南陽太守

(東里)袞後為于禁司馬、見魏略游説傳。
(『三国志』高貴郷公紀注)

東里袞は後漢末の南陽太守。
苛政のため反乱を起こされて侯音に捕えられるも辛くも助かり、反乱は曹仁が鎮圧した。

ではこのあと彼はどうなったのか。
その後は不明・・・ではなく、上記のとおり『魏略』に書いてあった。 

魏略曰・・・(略)・・・初東里袞為于禁軍司馬、前與(浩)周俱沒、又俱還到、有詔皆見之。帝問周等、周以為權必臣服、而東里袞謂其不可必服。帝悦周言、以為有以知之。・・・
(『三国志』呉主伝注引『魏略』)

どうやらこれが『魏略』游説伝の引用らしい。
東里袞はおそらく南陽の反乱の後、于禁の軍司馬となった。
そしてたぶん于禁とともに関羽に降伏し、これまた于禁とともに孫権の元へ連れて行かれることになったのだろう。
だが彼は于禁と違い死ぬことはなかったので孫権への使者となった、ということのようだ。

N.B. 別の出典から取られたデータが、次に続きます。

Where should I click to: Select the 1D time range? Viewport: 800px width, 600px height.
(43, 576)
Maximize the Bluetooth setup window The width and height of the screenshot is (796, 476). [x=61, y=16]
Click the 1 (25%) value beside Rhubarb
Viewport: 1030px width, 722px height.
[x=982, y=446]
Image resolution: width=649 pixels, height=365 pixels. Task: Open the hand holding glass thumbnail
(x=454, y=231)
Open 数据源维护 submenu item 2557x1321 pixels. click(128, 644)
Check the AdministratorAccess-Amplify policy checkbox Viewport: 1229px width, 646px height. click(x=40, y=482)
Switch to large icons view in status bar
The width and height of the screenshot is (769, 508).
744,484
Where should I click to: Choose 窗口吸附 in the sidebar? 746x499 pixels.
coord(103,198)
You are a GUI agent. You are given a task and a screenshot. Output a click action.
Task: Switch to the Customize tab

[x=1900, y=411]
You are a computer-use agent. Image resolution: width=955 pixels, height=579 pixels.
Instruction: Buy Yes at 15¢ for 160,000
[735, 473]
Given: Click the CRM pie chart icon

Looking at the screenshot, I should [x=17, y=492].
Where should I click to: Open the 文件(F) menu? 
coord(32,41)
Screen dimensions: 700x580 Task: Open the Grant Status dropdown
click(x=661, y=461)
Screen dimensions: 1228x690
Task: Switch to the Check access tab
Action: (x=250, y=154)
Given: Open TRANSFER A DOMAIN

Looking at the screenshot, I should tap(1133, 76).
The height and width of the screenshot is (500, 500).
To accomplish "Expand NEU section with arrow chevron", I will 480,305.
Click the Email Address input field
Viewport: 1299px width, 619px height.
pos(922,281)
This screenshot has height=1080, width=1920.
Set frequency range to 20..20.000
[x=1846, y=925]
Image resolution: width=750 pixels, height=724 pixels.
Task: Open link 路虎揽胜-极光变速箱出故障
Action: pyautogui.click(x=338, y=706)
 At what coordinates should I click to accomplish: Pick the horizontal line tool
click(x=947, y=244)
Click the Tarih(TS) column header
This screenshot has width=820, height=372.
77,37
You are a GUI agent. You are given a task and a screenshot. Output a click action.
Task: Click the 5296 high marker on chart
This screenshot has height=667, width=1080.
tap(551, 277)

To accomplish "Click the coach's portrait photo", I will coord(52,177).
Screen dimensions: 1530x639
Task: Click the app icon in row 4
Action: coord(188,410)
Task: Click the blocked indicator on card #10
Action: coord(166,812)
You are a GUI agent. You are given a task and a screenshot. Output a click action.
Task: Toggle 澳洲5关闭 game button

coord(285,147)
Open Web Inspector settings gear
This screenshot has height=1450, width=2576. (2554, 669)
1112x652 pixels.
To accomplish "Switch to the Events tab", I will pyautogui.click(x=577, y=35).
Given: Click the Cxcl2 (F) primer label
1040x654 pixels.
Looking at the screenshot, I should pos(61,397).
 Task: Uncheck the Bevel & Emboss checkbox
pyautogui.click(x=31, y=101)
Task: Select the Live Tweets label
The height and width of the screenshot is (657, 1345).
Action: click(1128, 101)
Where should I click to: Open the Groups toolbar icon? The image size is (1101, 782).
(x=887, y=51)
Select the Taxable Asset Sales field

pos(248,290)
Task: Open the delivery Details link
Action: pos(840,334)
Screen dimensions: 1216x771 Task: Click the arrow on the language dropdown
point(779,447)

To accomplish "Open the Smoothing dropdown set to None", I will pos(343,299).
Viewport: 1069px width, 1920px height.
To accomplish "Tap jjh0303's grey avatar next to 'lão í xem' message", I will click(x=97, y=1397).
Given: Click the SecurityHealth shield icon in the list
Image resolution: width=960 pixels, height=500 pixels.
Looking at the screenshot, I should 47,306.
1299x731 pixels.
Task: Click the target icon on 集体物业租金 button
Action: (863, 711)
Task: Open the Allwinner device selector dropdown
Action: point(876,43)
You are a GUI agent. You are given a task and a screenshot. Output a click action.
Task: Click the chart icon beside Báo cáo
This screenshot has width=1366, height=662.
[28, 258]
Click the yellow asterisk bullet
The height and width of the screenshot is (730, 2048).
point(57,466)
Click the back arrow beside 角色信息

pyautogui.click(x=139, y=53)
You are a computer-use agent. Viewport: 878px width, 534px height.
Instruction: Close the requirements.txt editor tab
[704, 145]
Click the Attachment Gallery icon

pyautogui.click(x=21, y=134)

もう一人の帰還組である浩周は「孫権は降伏します!」と力説したが、東里袞は「無理っす。あいつそんなタマじゃないっす」と孫権の降伏を否定した。
魏の文帝は浩周の言葉を喜んだが、結果はご存じのとおりとなって文帝ガッカリということになった。
浩周がその後冷遇されるようになったらしいことは書かれてるが、東里袞がこれによって見直されたかどうかはわからない。